Божество, или Абсолют, несет в себе положительное всеединство и, как потенцию, множественность (идей и существ). Божество творит материальный мир как множественный и хаотичный, который стремится к совершенству, к положительному всеединству Абсолютного. Единство же множественного и хаотичного мира дано Логосом (идея, исходящая от Божества и оплодотворяющая бытие). Возникшее в результате такого акта единство – София, «душа мира», вечная женственность, женское начало божественного мира.

Осуществление же познания Абсолютного возможно только в человеке, который сопричастен миру эмпирическому и абсолютному одновременно: Частные или ограниченные существования, по словам В.Соловьева, сами по себе не имеющие достойного или идеального бытия, становятся ему причастными через свое отношение к абсолюту во всемирном процессе, который и есть воплощение его идеи. Так в человеке мировая душа (София) впервые внутренне соединяется с собственным Логосом в сознании как частной форме всеединства: «Природа человекообразна, - писал С.Н.Булгаков, - она познает и находит себя в человеке, человек же находит себя в Софии и

через нее воспринимает и отражает в природу умные лучи божественного Логоса, через него и в нем природа становится софийна. Такова эта метафизическая иерархия. Этим дается ответ и на вопрос о природе человеческого творчества. Человеческое творчество – в знании, в хозяйстве, в культуре, в искусстве – софийно».

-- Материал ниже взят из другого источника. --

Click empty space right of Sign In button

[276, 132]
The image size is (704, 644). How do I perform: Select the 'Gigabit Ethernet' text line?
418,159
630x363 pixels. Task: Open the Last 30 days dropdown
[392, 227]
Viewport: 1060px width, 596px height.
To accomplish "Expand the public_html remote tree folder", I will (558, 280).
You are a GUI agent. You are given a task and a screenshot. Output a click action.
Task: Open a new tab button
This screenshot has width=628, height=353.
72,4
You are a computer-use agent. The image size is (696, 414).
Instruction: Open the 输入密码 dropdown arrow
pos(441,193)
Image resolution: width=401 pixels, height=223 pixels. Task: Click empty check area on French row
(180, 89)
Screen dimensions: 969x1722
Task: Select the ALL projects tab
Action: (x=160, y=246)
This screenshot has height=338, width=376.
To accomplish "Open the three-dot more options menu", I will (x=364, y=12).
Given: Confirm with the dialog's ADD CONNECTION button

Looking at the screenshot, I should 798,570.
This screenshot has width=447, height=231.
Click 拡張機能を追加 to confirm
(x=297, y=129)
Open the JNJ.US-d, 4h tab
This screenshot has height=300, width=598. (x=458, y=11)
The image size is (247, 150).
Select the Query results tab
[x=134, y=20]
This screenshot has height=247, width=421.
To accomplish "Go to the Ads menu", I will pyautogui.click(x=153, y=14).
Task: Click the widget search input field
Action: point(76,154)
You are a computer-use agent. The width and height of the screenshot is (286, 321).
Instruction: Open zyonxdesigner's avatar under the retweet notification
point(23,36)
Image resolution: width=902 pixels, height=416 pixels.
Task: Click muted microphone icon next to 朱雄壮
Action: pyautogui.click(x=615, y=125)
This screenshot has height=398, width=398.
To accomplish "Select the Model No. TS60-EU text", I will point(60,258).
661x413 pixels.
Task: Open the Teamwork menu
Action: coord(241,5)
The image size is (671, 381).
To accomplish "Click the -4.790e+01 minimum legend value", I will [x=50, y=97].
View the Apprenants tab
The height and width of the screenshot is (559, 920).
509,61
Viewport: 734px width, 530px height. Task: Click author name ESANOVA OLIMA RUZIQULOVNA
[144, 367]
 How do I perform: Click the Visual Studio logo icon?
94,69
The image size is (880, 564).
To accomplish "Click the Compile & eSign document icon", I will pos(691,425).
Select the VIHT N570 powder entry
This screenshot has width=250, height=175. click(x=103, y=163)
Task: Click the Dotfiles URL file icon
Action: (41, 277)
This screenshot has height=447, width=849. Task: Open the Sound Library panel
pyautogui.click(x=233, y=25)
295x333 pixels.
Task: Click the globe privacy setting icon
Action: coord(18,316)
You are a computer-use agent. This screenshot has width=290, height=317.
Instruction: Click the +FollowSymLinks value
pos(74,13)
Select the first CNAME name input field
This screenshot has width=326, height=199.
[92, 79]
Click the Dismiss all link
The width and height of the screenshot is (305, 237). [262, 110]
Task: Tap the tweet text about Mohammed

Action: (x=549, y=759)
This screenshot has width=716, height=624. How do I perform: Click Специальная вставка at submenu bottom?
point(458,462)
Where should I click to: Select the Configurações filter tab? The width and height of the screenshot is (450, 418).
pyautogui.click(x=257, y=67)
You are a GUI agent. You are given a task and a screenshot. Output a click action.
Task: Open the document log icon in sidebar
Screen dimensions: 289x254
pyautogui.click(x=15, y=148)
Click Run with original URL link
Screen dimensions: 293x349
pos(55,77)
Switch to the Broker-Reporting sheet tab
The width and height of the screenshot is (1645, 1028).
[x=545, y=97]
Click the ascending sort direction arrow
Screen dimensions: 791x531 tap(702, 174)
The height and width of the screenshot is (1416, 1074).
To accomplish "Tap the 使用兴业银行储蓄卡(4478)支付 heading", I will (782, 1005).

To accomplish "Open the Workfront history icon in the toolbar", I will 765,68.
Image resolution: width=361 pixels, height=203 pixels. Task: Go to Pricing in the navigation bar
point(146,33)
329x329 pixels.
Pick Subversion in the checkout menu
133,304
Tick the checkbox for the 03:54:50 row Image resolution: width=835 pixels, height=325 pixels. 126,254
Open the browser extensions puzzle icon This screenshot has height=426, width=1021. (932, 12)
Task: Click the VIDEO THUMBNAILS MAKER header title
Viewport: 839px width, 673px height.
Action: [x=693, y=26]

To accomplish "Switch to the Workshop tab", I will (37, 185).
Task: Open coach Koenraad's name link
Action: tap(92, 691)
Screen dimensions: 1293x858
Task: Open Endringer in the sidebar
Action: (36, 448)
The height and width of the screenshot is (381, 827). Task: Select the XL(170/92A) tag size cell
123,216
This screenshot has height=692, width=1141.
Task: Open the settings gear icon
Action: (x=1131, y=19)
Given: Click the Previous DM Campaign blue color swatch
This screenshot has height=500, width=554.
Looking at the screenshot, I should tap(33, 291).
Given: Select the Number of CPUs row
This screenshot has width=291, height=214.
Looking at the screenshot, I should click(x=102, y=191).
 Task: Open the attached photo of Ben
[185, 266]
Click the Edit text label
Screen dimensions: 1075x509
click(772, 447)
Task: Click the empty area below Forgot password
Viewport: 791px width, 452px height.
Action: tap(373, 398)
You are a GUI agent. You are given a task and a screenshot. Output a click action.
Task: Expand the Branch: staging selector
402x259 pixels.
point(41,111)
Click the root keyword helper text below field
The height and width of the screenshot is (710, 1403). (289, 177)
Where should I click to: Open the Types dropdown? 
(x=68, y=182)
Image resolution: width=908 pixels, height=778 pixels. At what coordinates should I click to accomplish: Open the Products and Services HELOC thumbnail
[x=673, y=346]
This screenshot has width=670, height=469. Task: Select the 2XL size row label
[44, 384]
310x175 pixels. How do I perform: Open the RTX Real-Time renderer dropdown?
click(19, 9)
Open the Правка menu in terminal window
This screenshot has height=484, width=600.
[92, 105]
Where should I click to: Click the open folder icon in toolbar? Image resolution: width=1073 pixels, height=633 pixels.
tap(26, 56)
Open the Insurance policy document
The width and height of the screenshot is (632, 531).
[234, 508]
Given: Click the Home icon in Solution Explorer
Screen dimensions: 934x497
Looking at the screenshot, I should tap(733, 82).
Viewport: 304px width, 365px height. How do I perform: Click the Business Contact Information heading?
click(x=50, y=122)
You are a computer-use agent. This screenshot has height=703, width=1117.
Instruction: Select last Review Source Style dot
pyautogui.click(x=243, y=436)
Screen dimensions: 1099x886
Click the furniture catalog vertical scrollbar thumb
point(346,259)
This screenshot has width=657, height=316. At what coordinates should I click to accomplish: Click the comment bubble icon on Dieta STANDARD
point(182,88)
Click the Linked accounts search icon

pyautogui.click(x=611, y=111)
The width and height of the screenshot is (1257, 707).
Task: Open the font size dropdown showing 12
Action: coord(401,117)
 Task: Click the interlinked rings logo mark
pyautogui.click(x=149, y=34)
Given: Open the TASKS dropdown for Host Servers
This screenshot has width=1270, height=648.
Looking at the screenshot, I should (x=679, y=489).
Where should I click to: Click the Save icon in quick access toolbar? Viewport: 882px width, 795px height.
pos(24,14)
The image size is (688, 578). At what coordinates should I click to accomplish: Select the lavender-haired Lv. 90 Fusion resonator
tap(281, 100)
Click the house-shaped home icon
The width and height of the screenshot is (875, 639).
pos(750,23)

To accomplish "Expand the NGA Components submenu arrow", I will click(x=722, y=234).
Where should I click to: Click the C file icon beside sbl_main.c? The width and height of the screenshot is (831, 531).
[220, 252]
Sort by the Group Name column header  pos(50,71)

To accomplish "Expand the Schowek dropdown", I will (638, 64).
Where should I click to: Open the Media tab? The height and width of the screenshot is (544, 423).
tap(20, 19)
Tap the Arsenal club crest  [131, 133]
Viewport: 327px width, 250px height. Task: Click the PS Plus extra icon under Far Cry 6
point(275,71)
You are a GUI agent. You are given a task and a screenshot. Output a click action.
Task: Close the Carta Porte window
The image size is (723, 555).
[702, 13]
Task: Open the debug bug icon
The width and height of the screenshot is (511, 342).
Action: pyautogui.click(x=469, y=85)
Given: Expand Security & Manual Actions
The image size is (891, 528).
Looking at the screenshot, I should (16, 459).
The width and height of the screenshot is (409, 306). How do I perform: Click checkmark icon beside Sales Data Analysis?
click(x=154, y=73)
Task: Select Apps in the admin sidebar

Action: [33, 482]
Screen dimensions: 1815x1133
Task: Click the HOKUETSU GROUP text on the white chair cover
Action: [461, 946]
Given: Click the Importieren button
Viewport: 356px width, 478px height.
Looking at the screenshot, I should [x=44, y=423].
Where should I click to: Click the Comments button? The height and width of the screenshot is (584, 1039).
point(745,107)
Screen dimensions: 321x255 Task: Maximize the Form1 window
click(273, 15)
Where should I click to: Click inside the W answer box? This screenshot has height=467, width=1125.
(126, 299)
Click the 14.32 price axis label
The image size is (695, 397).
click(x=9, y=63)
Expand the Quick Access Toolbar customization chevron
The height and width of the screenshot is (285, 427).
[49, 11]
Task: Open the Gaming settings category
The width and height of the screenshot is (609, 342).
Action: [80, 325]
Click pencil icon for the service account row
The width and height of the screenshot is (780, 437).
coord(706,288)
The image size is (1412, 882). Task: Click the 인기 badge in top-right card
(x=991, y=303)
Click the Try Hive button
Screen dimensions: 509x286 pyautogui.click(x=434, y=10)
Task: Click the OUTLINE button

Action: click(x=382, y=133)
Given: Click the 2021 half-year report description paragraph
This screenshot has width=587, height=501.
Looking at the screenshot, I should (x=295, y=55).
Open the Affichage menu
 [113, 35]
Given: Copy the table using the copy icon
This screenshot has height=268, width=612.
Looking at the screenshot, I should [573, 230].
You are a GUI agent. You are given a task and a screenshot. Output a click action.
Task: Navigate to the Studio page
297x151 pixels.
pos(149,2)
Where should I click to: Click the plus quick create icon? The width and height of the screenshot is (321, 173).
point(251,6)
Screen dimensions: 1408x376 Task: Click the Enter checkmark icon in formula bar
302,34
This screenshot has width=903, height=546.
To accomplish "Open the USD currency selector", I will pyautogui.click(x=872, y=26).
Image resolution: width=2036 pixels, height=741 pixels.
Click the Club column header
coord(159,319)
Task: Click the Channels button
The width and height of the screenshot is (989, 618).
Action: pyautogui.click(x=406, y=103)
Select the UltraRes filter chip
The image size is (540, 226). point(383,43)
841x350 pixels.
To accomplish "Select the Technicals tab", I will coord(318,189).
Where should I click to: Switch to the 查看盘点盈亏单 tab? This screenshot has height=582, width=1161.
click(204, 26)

В связи с этим, и определение Истины в философских категориях, по мнению русских философов, хотя и возможно, но не полно, поскольку космогонический процесс имеет, как они считали, эстетическое значение. Если же Абсолют – источник мирового процесса, мировой художник, то и человек, постигающий смысл его творчества, чтобы угадать смысл бытия иррационально, интуитивно должен быть художником, поэтом. В связи с этим и Красота в природе трактовалась В.Соловьевым как «реально-объективное произведение сложного и постепенного космогонического процесса», «преображение материи через воплощение в ней другого, сверхматериального начала» - как воплощенная идея, форма идеальной сущности, через которую Добро и Истина воплощаются в материальном бытии. Человеку же она предстает в специальной эстетической форме - как «прекрасное»: ощущая красоту, человек познает идеальное начало бытия, а добро и истина, воплощенные в нем, через ощущение красоты становятся «творческою силою в субъекте, преобразующей, а не отражающей только действительность». - Так утверждается активный характер эстетического чувства в человеке. Эстетическую же связь природы и искусства В.Соловьев видел в продолжении того художественного дела, которое начато природой. Тем самым поэт оказывается сопричастен творчеству «мирового художника», так как он - «средство для обратного, более глубокого и полного воздействия на природу со стороны ее идеального содержания».

Между тем, мировой процесс, с точки зрения символистов, осуществляется в борьбе с безобразным хаосом, который в человеке выражается в своей глубочайшей сущности как нравственное зло. И только красота, считали они, способна победить хаос мира и нравственное зло в человеке, только ею «просветляется и укрощается недобрая тьма этого мира». Поэтому человек должен «творить в красоте», то есть «претворять неидеальную действительность в идеальную». Эту задачу и выполняет искусство, поскольку значение его – в превращении физической жизни в духовную во имя окончательного торжества над нравственным злом и «совершенного воплощения этого торжества в красоте нетленной и вечной».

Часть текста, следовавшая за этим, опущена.